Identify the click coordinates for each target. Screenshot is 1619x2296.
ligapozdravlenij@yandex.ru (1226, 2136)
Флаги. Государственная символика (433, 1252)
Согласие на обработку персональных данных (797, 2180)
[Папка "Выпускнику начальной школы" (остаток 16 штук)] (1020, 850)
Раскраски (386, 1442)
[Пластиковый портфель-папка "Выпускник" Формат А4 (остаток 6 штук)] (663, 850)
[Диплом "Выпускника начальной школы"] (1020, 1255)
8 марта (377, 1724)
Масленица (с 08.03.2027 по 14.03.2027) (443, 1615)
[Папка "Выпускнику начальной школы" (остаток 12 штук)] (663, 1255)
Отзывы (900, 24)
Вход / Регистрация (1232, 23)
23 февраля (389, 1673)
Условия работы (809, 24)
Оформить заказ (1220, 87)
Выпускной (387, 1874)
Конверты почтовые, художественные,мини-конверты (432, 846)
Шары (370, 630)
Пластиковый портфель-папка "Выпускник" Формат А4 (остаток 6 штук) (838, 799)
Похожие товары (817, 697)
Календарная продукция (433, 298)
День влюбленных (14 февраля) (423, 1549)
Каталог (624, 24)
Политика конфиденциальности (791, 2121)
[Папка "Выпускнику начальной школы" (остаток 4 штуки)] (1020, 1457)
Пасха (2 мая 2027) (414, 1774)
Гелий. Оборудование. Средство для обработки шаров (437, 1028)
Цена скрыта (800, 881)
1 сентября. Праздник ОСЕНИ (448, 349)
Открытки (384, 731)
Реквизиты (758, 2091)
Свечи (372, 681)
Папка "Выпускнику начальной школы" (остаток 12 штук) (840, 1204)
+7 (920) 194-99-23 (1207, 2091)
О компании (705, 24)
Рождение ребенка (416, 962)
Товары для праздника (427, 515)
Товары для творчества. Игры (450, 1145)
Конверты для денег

###

▶ [About this exercise] Find the line that contains "День влюбленных (14 февраля) (423, 1549)". Repeat it and every line after it, exactly as written, up to and including the last line of the records above.

▶ [Result below]
День влюбленных (14 февраля) (423, 1549)
Каталог (624, 24)
Политика конфиденциальности (791, 2121)
[Папка "Выпускнику начальной школы" (остаток 4 штуки)] (1020, 1457)
Пасха (2 мая 2027) (414, 1774)
Гелий. Оборудование. Средство для обработки шаров (437, 1028)
Цена скрыта (800, 881)
1 сентября. Праздник ОСЕНИ (448, 349)
Открытки (384, 731)
Реквизиты (758, 2091)
Свечи (372, 681)
Папка "Выпускнику начальной школы" (остаток 12 штук) (840, 1204)
+7 (920) 194-99-23 (1207, 2091)
О компании (705, 24)
Рождение ребенка (416, 962)
Товары для праздника (427, 515)
Товары для творчества. Игры (450, 1145)
Конверты для денег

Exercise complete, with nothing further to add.